Poliziotto uccide senegalese, immigrati in rivolta davanti al commissariato

   Civitavecchia: omicida e vittima erano vicini di casa, un colpo di fucile ha reciso l'arteria femorale, da chiarire i motivi della lite.
La protesta: «Giustizia»   Il luogo dell'omicidio CIVITAVECCHIA - Rivolta dei senegalesi a Civitavecchia dopo l'omicidio di un loro connazionale da parte di un ispettore di polizia.
Decine di persone hanno bloccato viale della Vittoria, sede del commissariato, con due cassonetti, al grido di «Vogliamo giustizia, vogliamo sapere.
Chiamate la magistratura».
Ancora da chiarire la dinamica dei fatti che hanno portato alla morte di Chehari Mehari Fuoid, 42 anni, originario del Senegal.
L'uomo è rimasto ucciso sabato mattina, intorno alle 9, da un proiettile sparato dal fucile a pompa di un ispettore di polizia di 45 anni, suo vicino di casa, in via Sposito, nel quartiere di Campo dell'Oro.
L'agente ha raccontato di essere intervenuto per sedare una rissa fra senegalesi; secondo altri testimoni, c'erano vecchi rancori tra lui e il senegalese.
Sta di fatto che dall'arma ed è partito un colpo: Fuoid è stato colpito ad una coscia, ed è rimasta lesa l'arteria femorale.
Subito soccorso da una volante della polizia, è stato poi trasportato in ambulanza all'ospedale, dove è morto poco dopo il ricovero.
All'ispettore, fermato dai suoi stessi agenti, è stato fatto lo stub, in attesa dell'interrogatorio con il pm.
Due testimoni del fatto sono stati portati in Procura.

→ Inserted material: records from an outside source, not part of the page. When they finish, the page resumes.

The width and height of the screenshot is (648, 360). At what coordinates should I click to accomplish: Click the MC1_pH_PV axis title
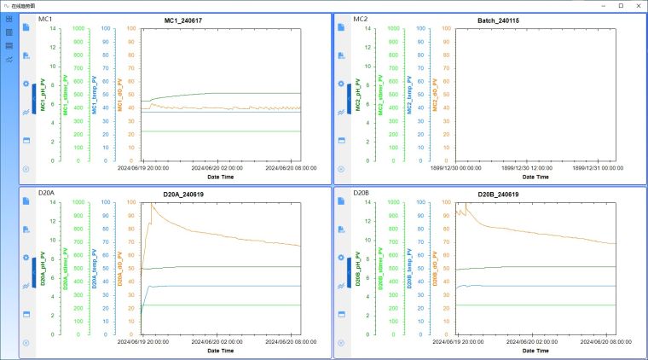42,94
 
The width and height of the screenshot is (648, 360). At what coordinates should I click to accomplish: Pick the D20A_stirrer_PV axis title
67,270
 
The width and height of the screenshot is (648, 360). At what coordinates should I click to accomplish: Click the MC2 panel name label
361,18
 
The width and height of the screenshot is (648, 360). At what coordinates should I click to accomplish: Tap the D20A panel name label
46,194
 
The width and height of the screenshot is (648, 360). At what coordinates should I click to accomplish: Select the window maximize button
620,5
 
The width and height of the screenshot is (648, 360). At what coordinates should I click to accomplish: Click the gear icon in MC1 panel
26,84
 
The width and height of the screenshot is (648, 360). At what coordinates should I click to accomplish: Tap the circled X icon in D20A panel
26,343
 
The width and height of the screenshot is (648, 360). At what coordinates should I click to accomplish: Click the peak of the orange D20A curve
152,205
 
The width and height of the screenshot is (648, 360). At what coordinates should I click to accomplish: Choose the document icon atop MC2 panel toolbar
341,27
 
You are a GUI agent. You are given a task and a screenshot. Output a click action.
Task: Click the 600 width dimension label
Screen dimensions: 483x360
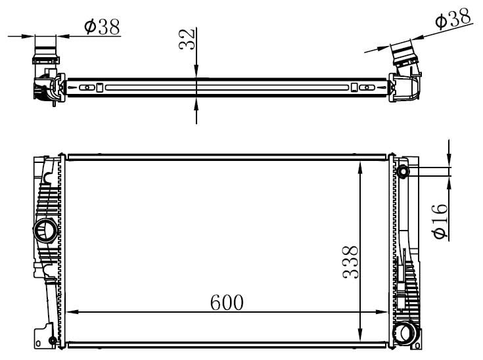[x=227, y=302]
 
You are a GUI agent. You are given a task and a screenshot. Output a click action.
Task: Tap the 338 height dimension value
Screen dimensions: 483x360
[x=350, y=262]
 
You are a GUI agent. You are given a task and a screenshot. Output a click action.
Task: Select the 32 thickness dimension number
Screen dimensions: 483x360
[x=187, y=39]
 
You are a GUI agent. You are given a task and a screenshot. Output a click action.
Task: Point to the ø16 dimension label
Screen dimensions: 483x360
[x=440, y=221]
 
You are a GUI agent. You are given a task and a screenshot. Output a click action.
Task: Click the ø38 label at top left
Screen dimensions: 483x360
[x=102, y=26]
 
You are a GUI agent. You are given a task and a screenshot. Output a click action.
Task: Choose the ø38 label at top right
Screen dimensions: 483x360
[x=453, y=18]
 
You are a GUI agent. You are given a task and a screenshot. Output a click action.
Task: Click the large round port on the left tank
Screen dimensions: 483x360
[x=45, y=231]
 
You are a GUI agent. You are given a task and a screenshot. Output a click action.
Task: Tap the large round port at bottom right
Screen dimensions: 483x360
[x=406, y=333]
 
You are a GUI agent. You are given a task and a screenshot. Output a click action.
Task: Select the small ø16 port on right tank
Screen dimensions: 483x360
[x=402, y=171]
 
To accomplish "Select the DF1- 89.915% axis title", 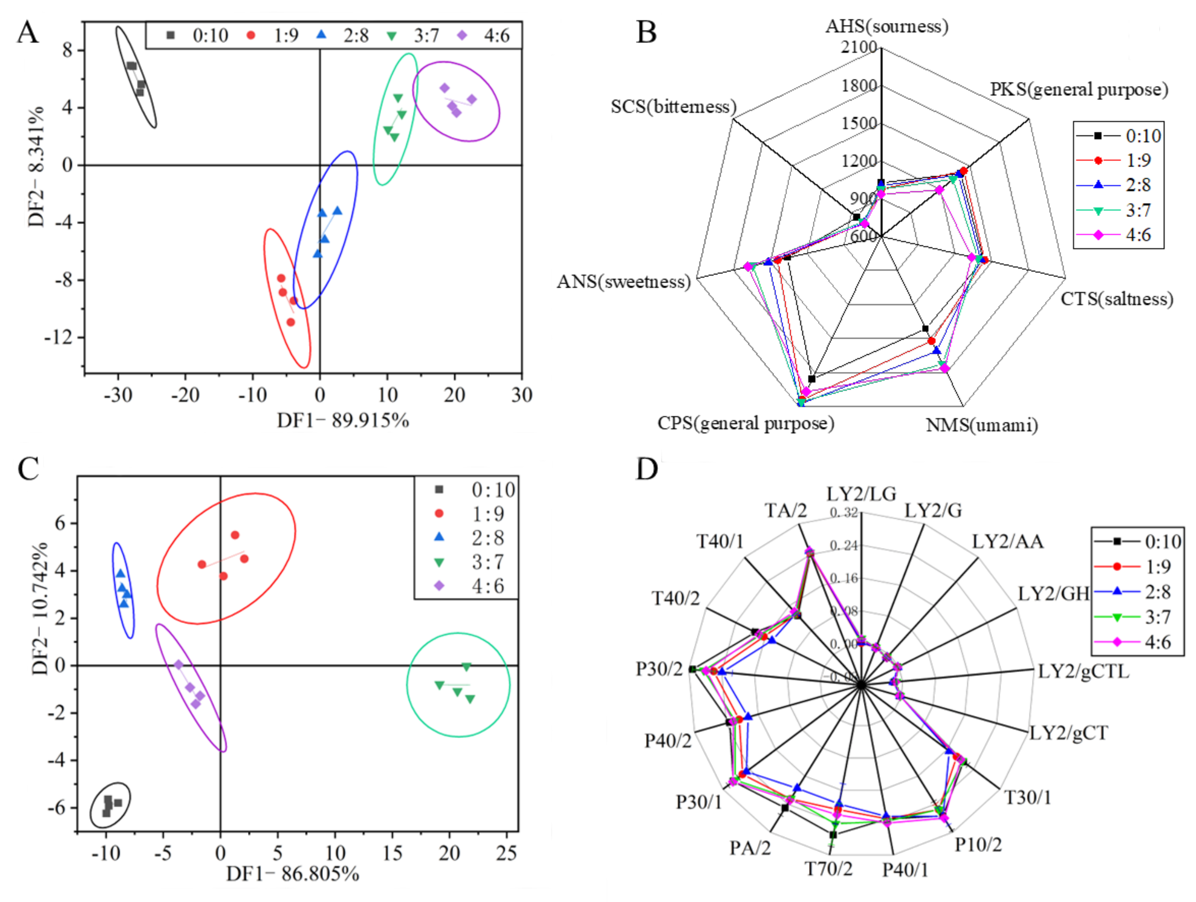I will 343,421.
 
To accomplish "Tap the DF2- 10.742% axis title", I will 39,608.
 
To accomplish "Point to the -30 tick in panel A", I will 118,395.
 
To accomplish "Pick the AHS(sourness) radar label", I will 887,26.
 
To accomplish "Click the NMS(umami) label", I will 982,425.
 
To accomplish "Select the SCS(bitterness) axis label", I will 674,106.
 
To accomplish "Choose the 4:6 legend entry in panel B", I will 1120,235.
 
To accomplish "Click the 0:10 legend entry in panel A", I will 197,35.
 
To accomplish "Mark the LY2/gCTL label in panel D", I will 1083,672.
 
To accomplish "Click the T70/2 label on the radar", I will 828,869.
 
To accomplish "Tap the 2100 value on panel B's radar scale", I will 859,48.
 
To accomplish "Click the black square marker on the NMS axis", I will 925,329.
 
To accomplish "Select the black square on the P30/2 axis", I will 692,670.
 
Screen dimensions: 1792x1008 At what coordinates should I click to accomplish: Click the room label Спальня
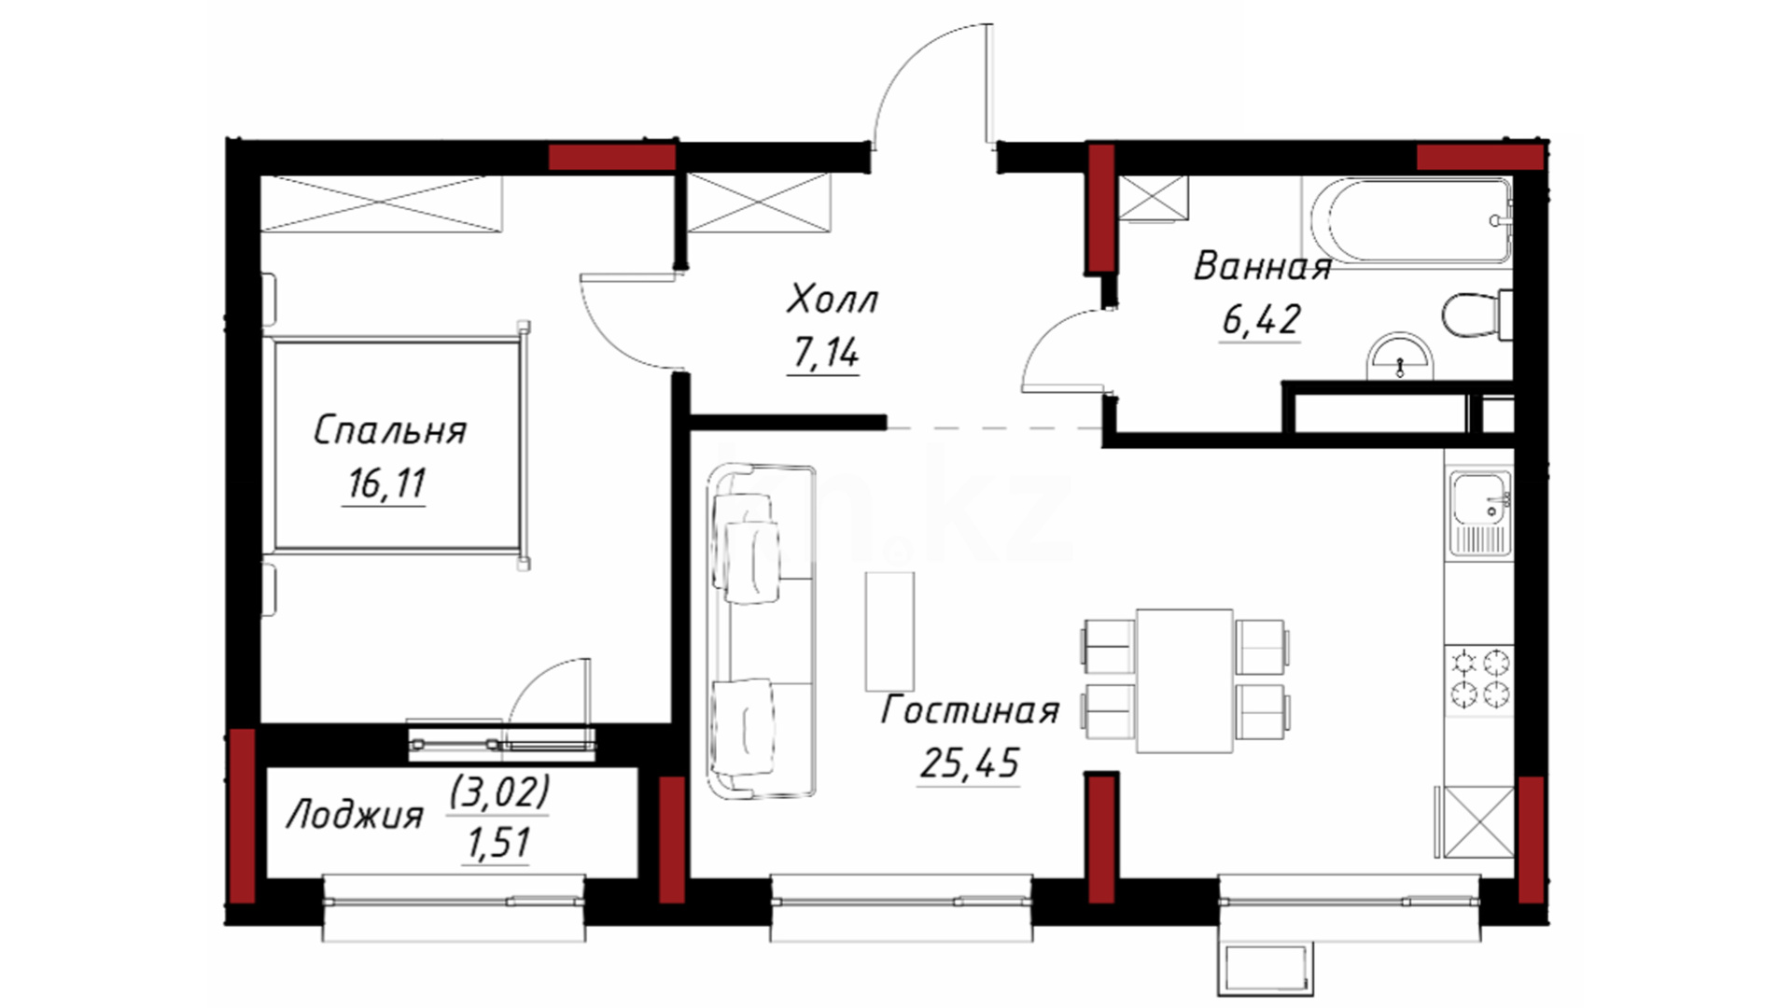point(389,430)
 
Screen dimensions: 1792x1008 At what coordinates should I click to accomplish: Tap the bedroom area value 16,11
point(386,483)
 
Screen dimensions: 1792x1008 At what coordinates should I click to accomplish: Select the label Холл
point(833,300)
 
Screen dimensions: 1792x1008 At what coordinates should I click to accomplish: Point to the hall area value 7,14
point(825,353)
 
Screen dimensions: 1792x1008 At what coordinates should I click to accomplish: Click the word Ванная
point(1262,267)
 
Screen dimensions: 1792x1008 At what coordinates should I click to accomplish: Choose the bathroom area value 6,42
point(1261,320)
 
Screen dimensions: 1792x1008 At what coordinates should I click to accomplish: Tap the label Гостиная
point(971,711)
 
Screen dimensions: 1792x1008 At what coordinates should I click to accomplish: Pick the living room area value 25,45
point(970,763)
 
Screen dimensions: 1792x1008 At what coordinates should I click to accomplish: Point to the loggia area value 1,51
point(497,843)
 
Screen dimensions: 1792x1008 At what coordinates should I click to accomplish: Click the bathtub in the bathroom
point(1409,221)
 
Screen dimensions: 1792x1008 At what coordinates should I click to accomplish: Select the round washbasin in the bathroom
point(1399,357)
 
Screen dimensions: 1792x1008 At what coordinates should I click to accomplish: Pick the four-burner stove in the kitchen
point(1479,679)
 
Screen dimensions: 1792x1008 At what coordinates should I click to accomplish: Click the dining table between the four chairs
point(1185,680)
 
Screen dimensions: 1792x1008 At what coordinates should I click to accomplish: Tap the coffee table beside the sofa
point(889,630)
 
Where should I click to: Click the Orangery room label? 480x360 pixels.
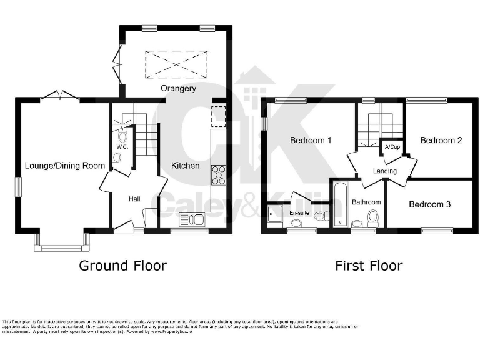pos(178,88)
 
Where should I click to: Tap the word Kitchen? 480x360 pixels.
pos(186,166)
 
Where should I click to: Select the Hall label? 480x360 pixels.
pos(134,199)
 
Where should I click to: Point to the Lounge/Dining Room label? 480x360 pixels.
pos(65,166)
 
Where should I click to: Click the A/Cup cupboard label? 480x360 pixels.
pos(392,147)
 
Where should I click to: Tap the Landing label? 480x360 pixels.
pos(385,171)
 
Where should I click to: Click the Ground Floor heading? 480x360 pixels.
pos(122,266)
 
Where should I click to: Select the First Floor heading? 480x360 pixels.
pos(369,266)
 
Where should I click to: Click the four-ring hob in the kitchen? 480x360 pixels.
pos(219,175)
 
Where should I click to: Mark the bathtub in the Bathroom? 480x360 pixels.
pos(340,204)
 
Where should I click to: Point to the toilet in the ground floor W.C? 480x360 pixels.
pos(122,136)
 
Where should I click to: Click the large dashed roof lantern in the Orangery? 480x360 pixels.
pos(177,64)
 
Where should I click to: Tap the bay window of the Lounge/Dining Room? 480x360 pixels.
pos(61,244)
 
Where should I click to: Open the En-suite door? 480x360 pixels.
pos(301,199)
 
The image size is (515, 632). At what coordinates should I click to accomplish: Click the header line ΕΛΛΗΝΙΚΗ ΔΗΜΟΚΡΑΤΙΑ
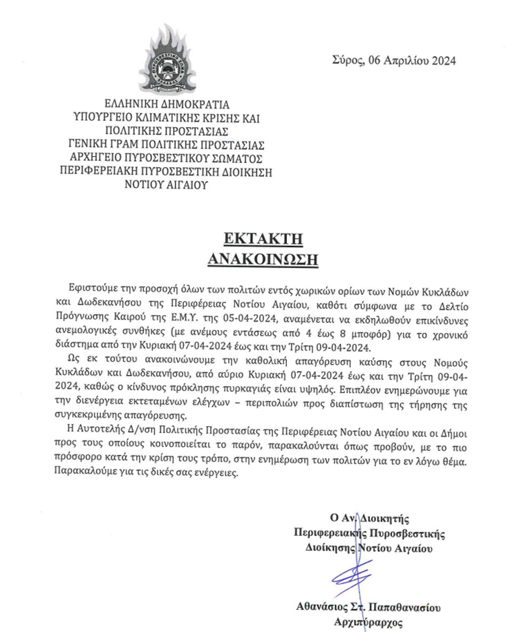pyautogui.click(x=163, y=106)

«UN PADRE DI FAMIGLIA» - Appresa notizia della morte del loro connazionale dai telegiornali, decine di senegalesi arrivati da varie parti del comprensorio si sono radunate davanti al commissariato di Civitavecchia.
«Era una persona bravissima e a Civitavecchia lo conoscevano tutti.
Era in città da più di 20 anni per lavorare e mantenere la sua famiglia in Senegal».
Così Mustafà, amico di Chehari Mehari Fuoid, ricorda il 42enne.
«Non sappiamo se ci siano stati altri litigi e come sono andate le cose.
Certo è - continua Mustafà - che noi non abbiamo mai ammazzato nessuno.
È un padre di famiglia, ti rendi conto.
Non è che uno si sveglia la mattina e ammazza una persona.
Cherari usciva la mattina alle 6 e rientrava la sera alle 22.
Viveva in quella casa con due fratelli».
// //--> LA PROTESTA - Quando dal commissariato sono usciti due testimoni, i senegalesi hanno protestato con la polizia e cercato di impedire che la macchina lasciasse il commissariato perché volevano sapere dove li stavano portando.
Secondo quanto si apprende, i testimoni sono stati portati in procura dal pm.